Tami [Tamara Winfrey Harris] finds out she’s 30 percent white. This changes nothing:

So, now, after discovering that I am 70 percent sub-Saharan African with cultural ties to Balanta and Fula peoples in Guinea-Bissau, the Mende people in Sierra Leone, and the Mandinka people in Senegal… that I am part of Haplogroup L1b, one of the oldest female lineages on Earth… and that I am also 30 percent European…Who am I now?

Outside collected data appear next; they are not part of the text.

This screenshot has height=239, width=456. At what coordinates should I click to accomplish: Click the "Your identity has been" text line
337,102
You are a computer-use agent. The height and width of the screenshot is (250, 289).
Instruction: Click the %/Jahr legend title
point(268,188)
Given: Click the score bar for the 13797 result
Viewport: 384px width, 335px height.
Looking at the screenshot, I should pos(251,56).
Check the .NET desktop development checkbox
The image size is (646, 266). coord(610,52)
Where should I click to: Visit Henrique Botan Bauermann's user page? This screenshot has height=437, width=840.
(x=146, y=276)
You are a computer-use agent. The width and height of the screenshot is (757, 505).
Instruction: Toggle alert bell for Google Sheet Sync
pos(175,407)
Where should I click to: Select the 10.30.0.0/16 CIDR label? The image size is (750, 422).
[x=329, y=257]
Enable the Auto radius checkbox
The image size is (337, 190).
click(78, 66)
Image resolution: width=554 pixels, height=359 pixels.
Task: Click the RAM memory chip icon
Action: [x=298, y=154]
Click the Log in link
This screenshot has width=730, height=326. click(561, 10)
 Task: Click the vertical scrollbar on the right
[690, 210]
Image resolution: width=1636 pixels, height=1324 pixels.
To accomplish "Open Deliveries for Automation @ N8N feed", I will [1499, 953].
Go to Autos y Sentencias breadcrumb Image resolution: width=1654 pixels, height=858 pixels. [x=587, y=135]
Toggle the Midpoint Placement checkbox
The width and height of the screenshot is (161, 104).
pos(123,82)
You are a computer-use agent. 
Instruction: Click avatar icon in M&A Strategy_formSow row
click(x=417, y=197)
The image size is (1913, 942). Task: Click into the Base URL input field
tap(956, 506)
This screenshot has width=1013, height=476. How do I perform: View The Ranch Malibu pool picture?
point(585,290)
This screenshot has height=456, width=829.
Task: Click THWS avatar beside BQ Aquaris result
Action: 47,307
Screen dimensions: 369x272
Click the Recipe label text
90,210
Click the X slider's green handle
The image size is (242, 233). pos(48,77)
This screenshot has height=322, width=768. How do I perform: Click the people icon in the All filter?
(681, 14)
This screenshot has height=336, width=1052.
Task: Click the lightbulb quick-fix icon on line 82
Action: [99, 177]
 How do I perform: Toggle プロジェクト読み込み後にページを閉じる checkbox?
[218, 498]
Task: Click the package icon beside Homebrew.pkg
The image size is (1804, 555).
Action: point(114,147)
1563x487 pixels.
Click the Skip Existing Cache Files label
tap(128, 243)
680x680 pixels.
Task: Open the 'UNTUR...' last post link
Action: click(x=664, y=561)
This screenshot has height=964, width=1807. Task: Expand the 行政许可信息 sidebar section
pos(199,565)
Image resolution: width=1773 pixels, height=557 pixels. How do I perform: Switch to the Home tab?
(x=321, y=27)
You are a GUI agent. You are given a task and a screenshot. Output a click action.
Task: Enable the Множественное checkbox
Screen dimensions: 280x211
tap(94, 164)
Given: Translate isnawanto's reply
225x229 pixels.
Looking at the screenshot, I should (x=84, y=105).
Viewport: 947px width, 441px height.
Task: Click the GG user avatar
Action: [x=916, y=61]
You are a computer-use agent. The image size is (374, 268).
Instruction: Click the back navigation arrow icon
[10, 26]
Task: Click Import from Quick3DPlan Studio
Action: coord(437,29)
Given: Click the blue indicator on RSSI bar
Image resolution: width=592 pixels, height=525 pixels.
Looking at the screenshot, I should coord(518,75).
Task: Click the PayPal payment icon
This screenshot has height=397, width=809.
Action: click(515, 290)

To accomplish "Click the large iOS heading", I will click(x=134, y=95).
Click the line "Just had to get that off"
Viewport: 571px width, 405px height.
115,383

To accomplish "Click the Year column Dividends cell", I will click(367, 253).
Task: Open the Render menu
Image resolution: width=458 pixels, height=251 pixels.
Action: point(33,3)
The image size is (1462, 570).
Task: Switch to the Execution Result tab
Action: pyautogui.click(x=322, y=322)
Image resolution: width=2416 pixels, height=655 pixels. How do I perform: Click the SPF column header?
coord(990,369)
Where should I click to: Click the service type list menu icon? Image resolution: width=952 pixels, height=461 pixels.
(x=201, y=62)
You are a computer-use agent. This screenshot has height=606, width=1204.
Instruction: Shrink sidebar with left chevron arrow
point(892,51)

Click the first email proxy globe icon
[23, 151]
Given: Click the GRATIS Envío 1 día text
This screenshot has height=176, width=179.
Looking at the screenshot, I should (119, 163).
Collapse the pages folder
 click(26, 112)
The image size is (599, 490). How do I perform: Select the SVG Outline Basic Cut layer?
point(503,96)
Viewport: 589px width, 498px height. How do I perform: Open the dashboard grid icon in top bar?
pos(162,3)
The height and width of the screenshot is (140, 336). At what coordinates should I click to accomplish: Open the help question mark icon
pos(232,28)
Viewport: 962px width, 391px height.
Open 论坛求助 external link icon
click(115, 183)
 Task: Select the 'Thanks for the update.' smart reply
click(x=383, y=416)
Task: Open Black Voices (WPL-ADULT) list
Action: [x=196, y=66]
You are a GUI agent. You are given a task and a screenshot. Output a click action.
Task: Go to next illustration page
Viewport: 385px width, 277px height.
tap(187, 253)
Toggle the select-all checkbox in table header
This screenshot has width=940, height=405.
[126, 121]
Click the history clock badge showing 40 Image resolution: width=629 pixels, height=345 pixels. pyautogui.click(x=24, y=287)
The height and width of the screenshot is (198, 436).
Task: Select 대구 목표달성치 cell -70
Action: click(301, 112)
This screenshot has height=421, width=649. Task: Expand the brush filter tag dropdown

Well… the same person I was before. I am a black American woman with all the rich, cultural history that implies. Thirty percent European biogeographical ancestry (likely derived through oppression and sexual violence), doesn’t change my identity. I don’t think 60 percent European ancestry would change my identity. I am a black American—my culture is my culture. I would also add that learning more about my African roots doesn’t make me Senegalese or Fula or Mende. I am a black American—my culture is my culture.

I’ve been thinking about my response to the whole beiging of America story, and part of it is premised on the arguments, but I think another part (and perhaps the deepest part) is premised on my own understanding of identity. I haven’t been tested, but I recently “discovered” that some generations back I also had “white” ancestors. My response was basically the same as Tami’s—I’m black…

…The point here is that when we discuss a “beiging of America” as though it’s new, it really ignores the fact that beige people are as old this country. But sometime in the 17th century, for rather embarrassing reasons, we decided to call them “black.” Therein is the diabolical lesson of American racism. Prejudice is arbitrary. There are no fixed, natural rules that say who is in and who is out. As soon as the people change, given a good reason, “race” and “racism” change with it…

Read the entire article here.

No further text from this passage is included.